Segment Start: ENTRIES SHOWN
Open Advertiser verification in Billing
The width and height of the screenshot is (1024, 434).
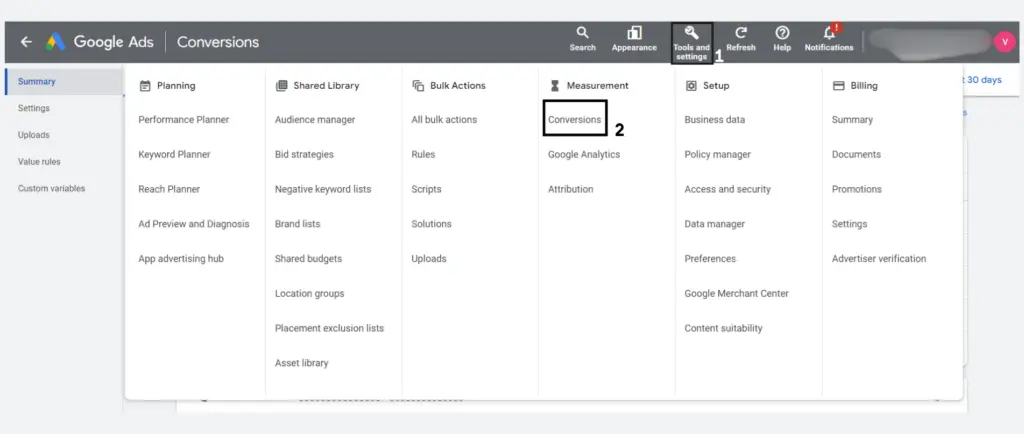(879, 258)
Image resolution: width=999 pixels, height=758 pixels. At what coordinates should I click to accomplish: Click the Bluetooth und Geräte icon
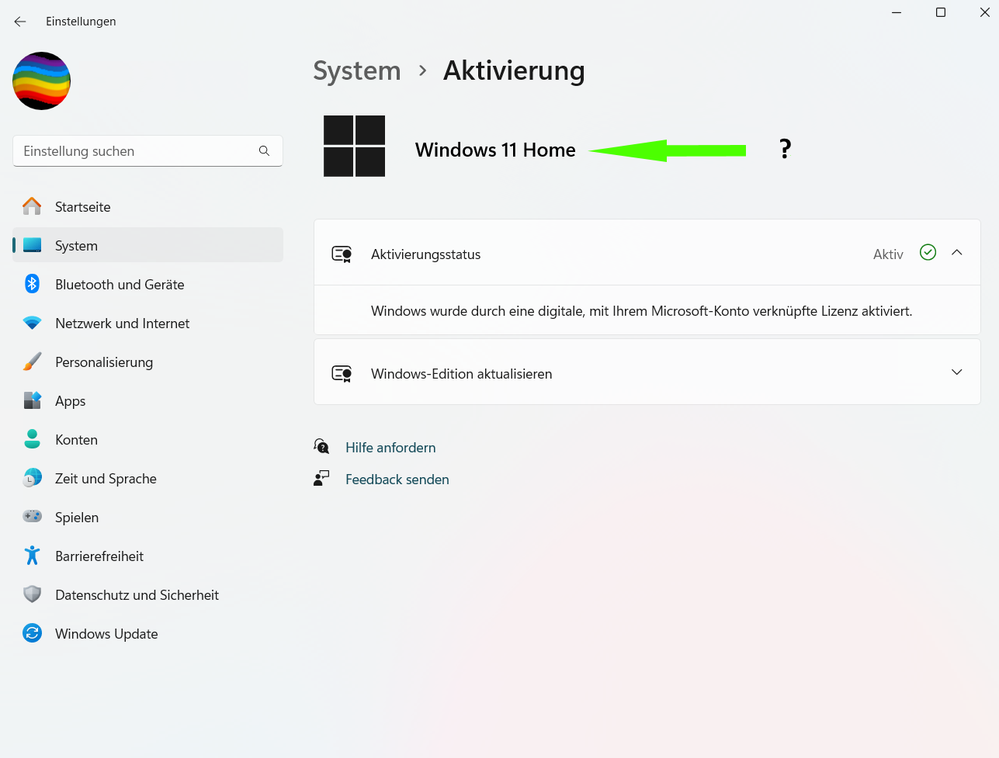(x=33, y=284)
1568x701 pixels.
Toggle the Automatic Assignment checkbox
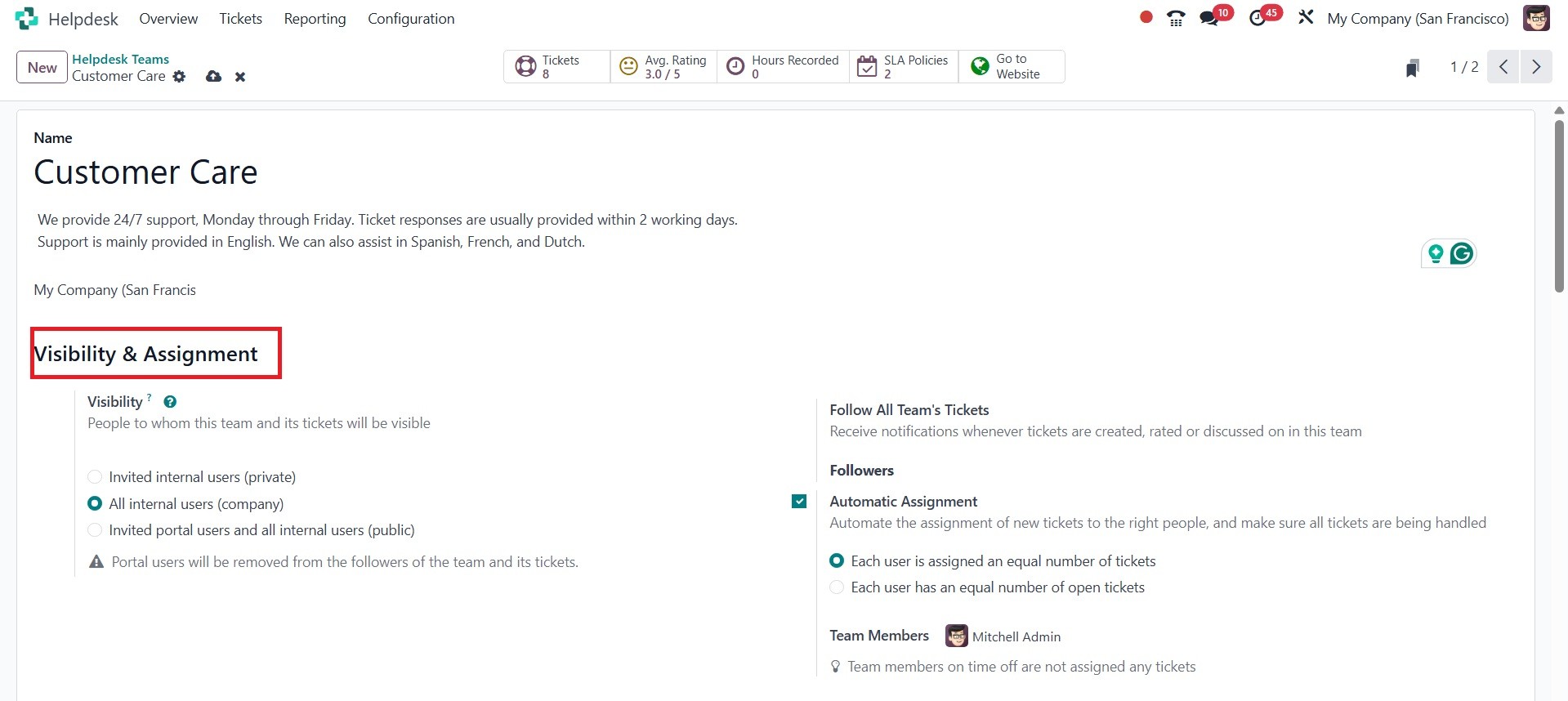[x=799, y=502]
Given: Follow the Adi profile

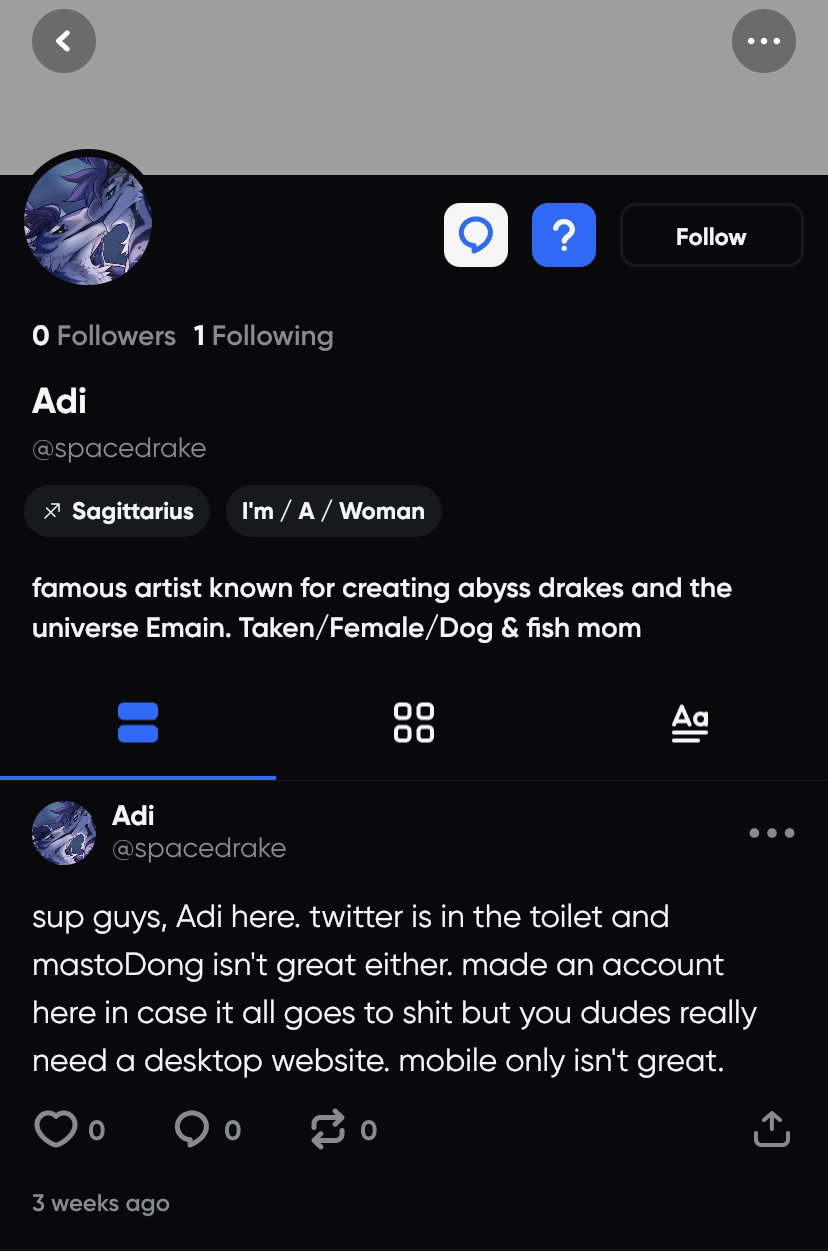Looking at the screenshot, I should tap(711, 235).
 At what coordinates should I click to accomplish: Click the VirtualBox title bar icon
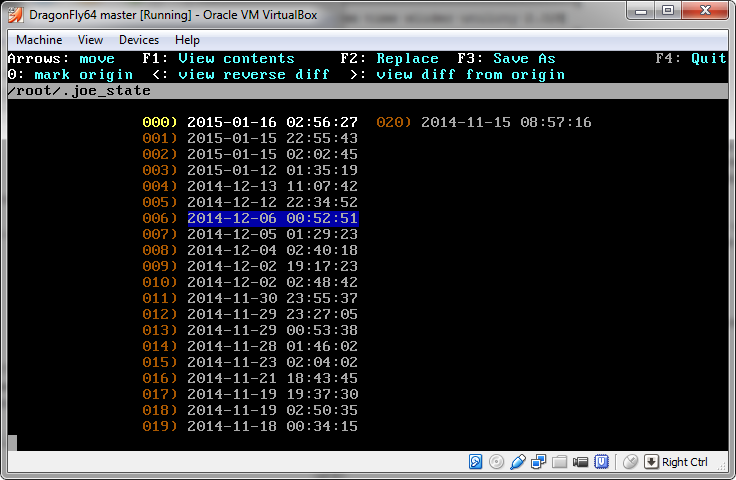pos(15,11)
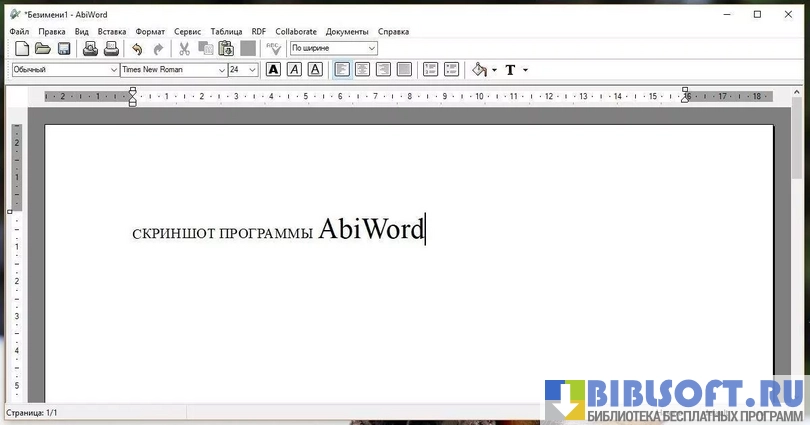Save document using the floppy disk icon
This screenshot has width=810, height=425.
[63, 48]
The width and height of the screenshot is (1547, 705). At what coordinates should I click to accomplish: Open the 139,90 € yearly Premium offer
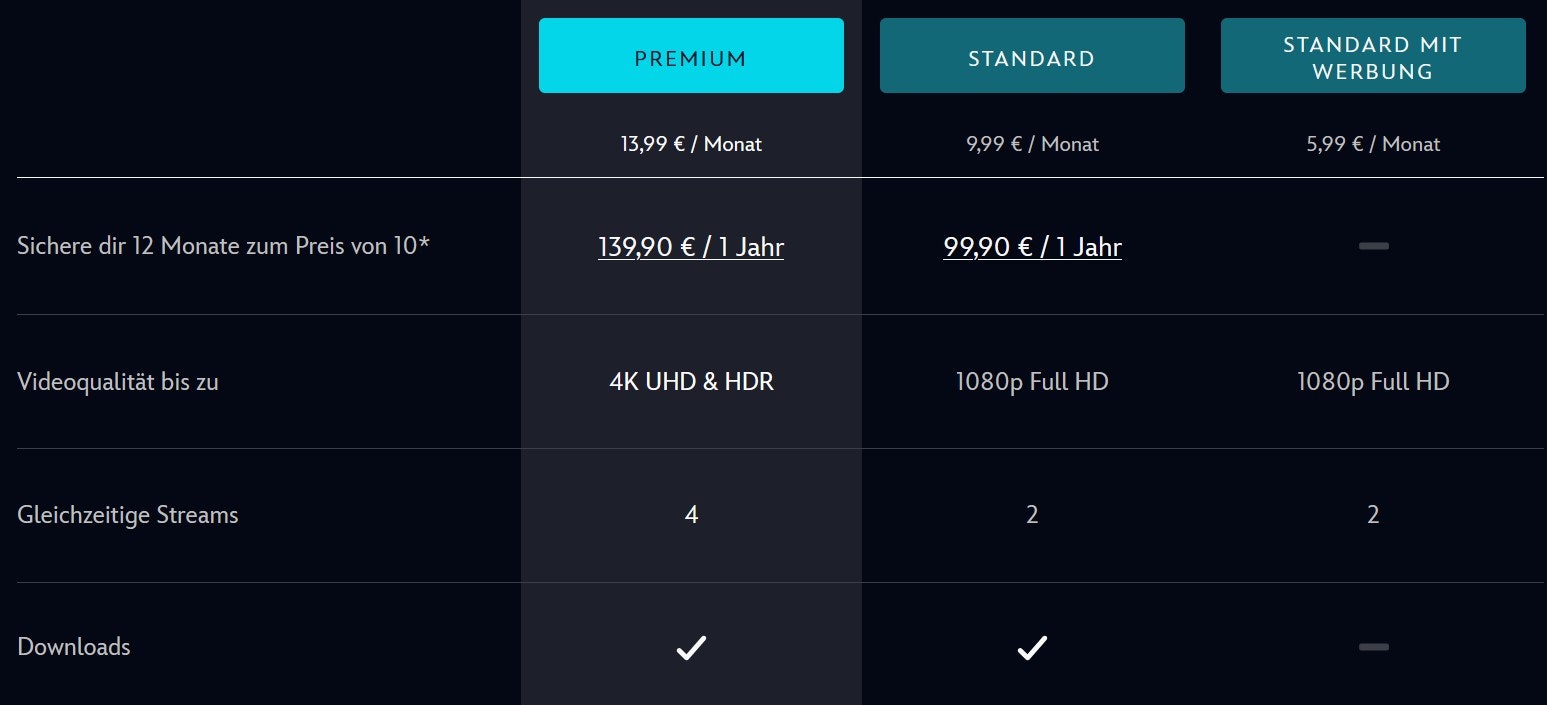click(x=691, y=246)
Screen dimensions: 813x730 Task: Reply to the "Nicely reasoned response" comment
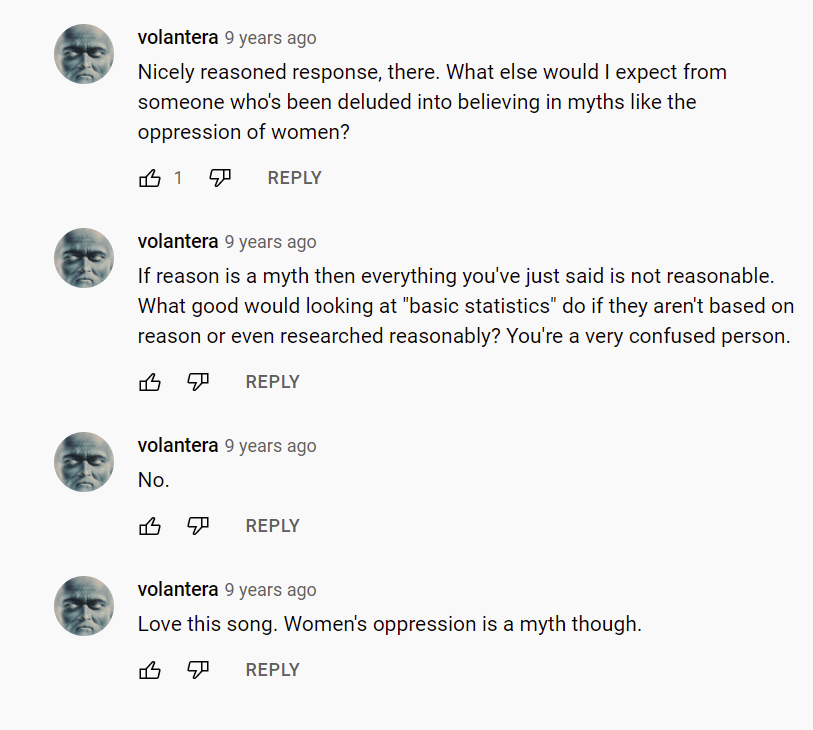pos(294,178)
Segment End: ENTRIES SHOWN
WORK TO BE COMPLETED:
All text in the material above must be written out exactly; the images are to be skipped.

PROBLEM SOLUTION:
Open Advertiser verification in Billing
The width and height of the screenshot is (1024, 434).
(879, 258)
Image resolution: width=999 pixels, height=758 pixels. At what coordinates should I click to accomplish: Click the Bluetooth und Geräte icon
(x=33, y=284)
1568x701 pixels.
Toggle the Automatic Assignment checkbox
[x=799, y=502]
Given: Follow the Adi profile

Looking at the screenshot, I should tap(711, 235).
 At what coordinates should I click to accomplish: Click the VirtualBox title bar icon
pos(15,11)
Save document using the floppy disk icon
This screenshot has width=810, height=425.
[63, 48]
The width and height of the screenshot is (1547, 705). At what coordinates should I click to accomplish: Open the 139,90 € yearly Premium offer
click(x=691, y=246)
Screen dimensions: 813x730 Task: Reply to the "Nicely reasoned response" comment
pos(294,178)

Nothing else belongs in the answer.